En attendant, Amman cherche des fonds. Un prêt sud-coréen de
70 millions de dollars a déjà été conclu en juillet dernier.
Mais les soucis jordaniens ne s’arrêtent pas là.
La Jordanie, voisine de l’Etat hébreu, se plaint qu’Israël
s’oppose à son programme nucléaire en s’efforçant de
convaincre ses collaborateurs d’abandonner ce projet. « Il
n’y a aucune crainte cachée derrière ces projets pacifiques,
puisqu’il est bien impossible que ces programmes soient
transformés en programmes militaires ». Et d’ajouter : « Si
Israël ne cesse d’entraver ces projets, c’est qu’elle ne
veut aucun développement pour ces pays », affirme
Abdel-Salam.
La liste ne cesse de se prolonger. En effet, deux jours
seulement après la signature de l’accord de coopération
nucléaire entre le Japon et la Jordanie, le Koweït s’est
empressé de faire part de ses intentions de rejoindre le
cercle grandissant des pays du Moyen-Orient intéressés par
l’énergie atomique. Son programme vise à l’établissement de
quatre réacteurs dans les vingt années à venir. Tout comme
les récents nouveaux adeptes du nucléaire, les réalisations
koweïtiennes sont envisagées avec des intentions pacifiques.

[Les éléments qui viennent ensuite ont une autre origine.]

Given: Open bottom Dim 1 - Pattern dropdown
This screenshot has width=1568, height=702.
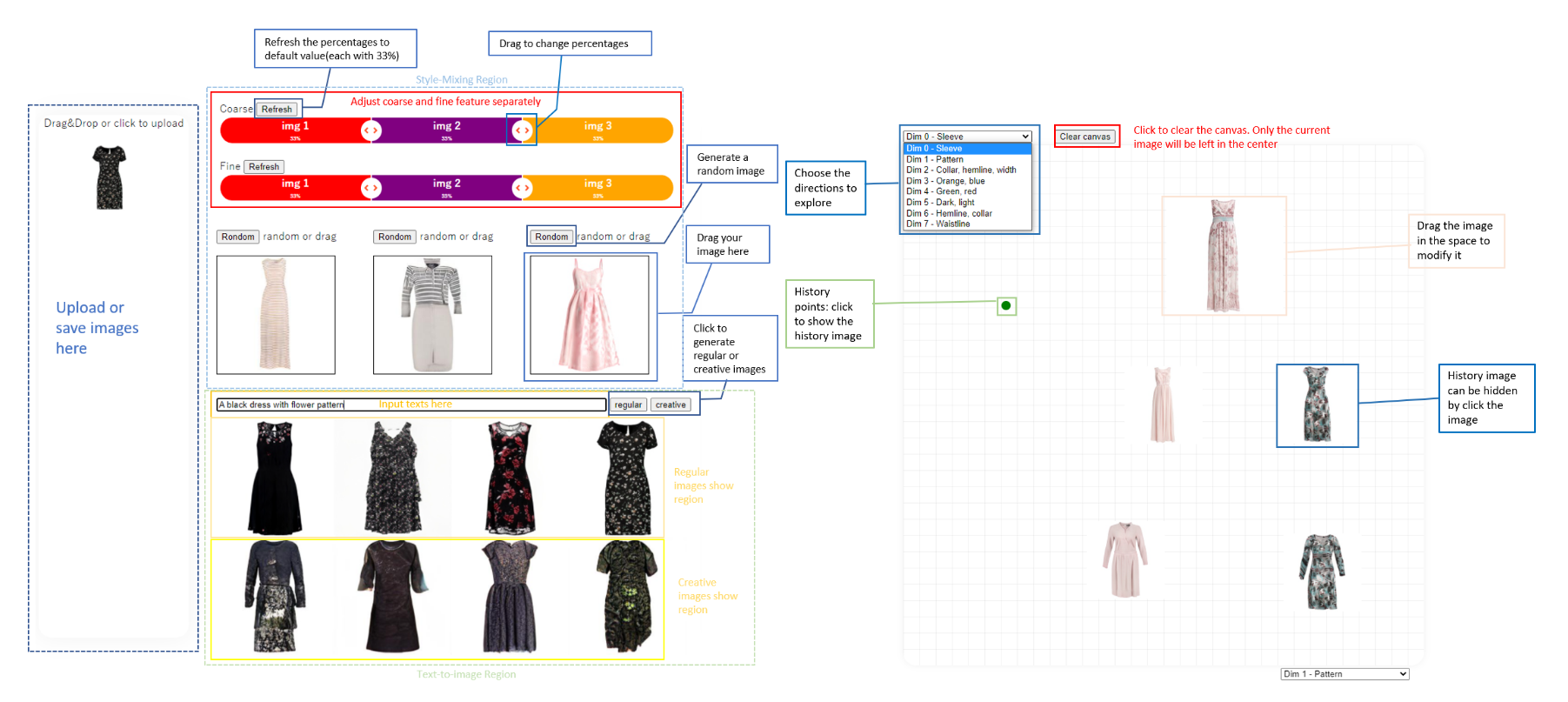Looking at the screenshot, I should (x=1344, y=674).
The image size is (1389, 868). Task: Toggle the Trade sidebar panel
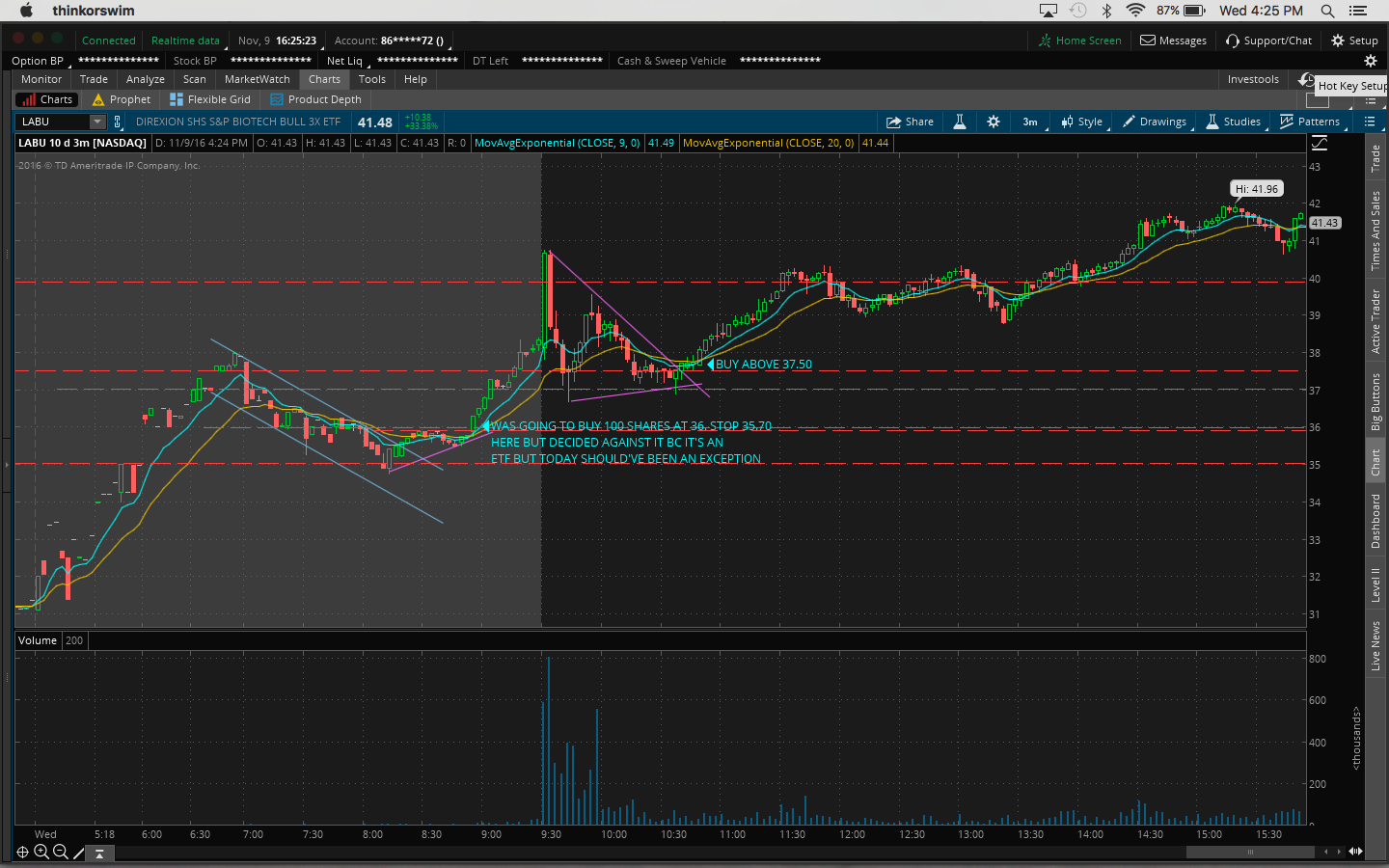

Le quatrième producteur mondial de pétrole prévoirait donc
de reconvertir ses sources d’énergie. « Si on nous demande
pourquoi nous avons besoin de quatre réacteurs, c’est que
les statistiques prévoient que d’ici 2030, la population
atteindra les 5 millions d’individus, et quatre nouvelles
villes devront alors voir le jour », a expliqué Fahd Al-Salimi,
préposé koweïtien aux questions des affaires atomiques.